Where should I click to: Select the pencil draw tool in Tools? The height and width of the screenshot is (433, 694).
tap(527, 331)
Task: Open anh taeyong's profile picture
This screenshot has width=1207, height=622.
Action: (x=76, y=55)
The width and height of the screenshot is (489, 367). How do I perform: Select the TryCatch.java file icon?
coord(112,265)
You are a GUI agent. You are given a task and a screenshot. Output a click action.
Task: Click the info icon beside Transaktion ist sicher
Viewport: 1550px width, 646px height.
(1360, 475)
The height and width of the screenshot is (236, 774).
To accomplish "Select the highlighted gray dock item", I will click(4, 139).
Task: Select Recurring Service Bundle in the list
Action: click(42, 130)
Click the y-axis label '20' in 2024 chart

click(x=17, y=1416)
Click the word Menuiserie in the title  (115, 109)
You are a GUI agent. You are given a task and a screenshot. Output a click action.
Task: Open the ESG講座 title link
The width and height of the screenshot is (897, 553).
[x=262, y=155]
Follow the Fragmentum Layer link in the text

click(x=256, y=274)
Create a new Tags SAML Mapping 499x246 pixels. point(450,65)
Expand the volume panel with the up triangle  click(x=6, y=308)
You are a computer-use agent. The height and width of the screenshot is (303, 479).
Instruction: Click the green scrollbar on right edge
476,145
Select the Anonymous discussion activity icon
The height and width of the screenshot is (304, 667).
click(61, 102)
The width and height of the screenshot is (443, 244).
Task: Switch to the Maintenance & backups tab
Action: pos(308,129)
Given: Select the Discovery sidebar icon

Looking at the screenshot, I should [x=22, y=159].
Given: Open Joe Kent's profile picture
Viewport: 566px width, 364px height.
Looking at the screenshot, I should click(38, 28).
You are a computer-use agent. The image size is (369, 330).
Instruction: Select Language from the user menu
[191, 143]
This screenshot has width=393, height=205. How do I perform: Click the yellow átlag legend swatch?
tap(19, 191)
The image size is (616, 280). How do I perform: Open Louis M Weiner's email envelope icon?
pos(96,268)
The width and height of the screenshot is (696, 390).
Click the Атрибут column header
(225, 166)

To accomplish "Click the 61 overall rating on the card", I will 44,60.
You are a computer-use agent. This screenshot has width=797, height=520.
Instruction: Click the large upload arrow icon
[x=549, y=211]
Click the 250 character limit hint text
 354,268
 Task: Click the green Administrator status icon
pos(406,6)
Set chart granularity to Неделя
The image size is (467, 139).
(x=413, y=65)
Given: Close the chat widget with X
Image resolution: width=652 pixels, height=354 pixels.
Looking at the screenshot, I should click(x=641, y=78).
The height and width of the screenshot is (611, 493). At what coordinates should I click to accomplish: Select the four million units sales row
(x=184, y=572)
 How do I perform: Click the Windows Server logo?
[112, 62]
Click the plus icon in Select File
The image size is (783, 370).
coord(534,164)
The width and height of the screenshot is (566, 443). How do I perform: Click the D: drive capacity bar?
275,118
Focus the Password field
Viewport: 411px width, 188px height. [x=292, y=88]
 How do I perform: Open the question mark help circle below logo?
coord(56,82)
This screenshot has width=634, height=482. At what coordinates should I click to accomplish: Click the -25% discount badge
***
Directions » Repeat the records word for word.

Task result »
Where should I click to: Select the pencil draw tool in Tools? The height and width of the screenshot is (433, 694).
tap(527, 331)
Task: Open anh taeyong's profile picture
This screenshot has width=1207, height=622.
Action: (x=76, y=55)
The width and height of the screenshot is (489, 367). How do I perform: Select the TryCatch.java file icon?
coord(112,265)
You are a GUI agent. You are given a task and a screenshot. Output a click action.
Task: Click the info icon beside Transaktion ist sicher
Viewport: 1550px width, 646px height.
(1360, 475)
The height and width of the screenshot is (236, 774).
To accomplish "Select the highlighted gray dock item", I will click(4, 139).
Task: Select Recurring Service Bundle in the list
Action: click(42, 130)
Click the y-axis label '20' in 2024 chart

click(x=17, y=1416)
Click the word Menuiserie in the title  (115, 109)
You are a GUI agent. You are given a task and a screenshot. Output a click action.
Task: Open the ESG講座 title link
The width and height of the screenshot is (897, 553).
[x=262, y=155]
Follow the Fragmentum Layer link in the text

click(x=256, y=274)
Create a new Tags SAML Mapping 499x246 pixels. point(450,65)
Expand the volume panel with the up triangle  click(x=6, y=308)
You are a computer-use agent. The height and width of the screenshot is (303, 479).
Instruction: Click the green scrollbar on right edge
476,145
Select the Anonymous discussion activity icon
The height and width of the screenshot is (304, 667).
click(61, 102)
The width and height of the screenshot is (443, 244).
Task: Switch to the Maintenance & backups tab
Action: pos(308,129)
Given: Select the Discovery sidebar icon

Looking at the screenshot, I should [x=22, y=159].
Given: Open Joe Kent's profile picture
Viewport: 566px width, 364px height.
Looking at the screenshot, I should click(38, 28).
You are a computer-use agent. The image size is (369, 330).
Instruction: Select Language from the user menu
[191, 143]
This screenshot has width=393, height=205. How do I perform: Click the yellow átlag legend swatch?
tap(19, 191)
The image size is (616, 280). How do I perform: Open Louis M Weiner's email envelope icon?
pos(96,268)
The width and height of the screenshot is (696, 390).
Click the Атрибут column header
(225, 166)

To accomplish "Click the 61 overall rating on the card", I will 44,60.
You are a computer-use agent. This screenshot has width=797, height=520.
Instruction: Click the large upload arrow icon
[x=549, y=211]
Click the 250 character limit hint text
 354,268
 Task: Click the green Administrator status icon
pos(406,6)
Set chart granularity to Неделя
The image size is (467, 139).
(x=413, y=65)
Given: Close the chat widget with X
Image resolution: width=652 pixels, height=354 pixels.
Looking at the screenshot, I should click(x=641, y=78).
The height and width of the screenshot is (611, 493). At what coordinates should I click to accomplish: Select the four million units sales row
(x=184, y=572)
 How do I perform: Click the Windows Server logo?
[112, 62]
Click the plus icon in Select File
The image size is (783, 370).
coord(534,164)
The width and height of the screenshot is (566, 443). How do I perform: Click the D: drive capacity bar?
275,118
Focus the Password field
Viewport: 411px width, 188px height. [x=292, y=88]
 How do I perform: Open the question mark help circle below logo?
coord(56,82)
This screenshot has width=634, height=482. At what coordinates should I click to accomplish: Click the -25% discount badge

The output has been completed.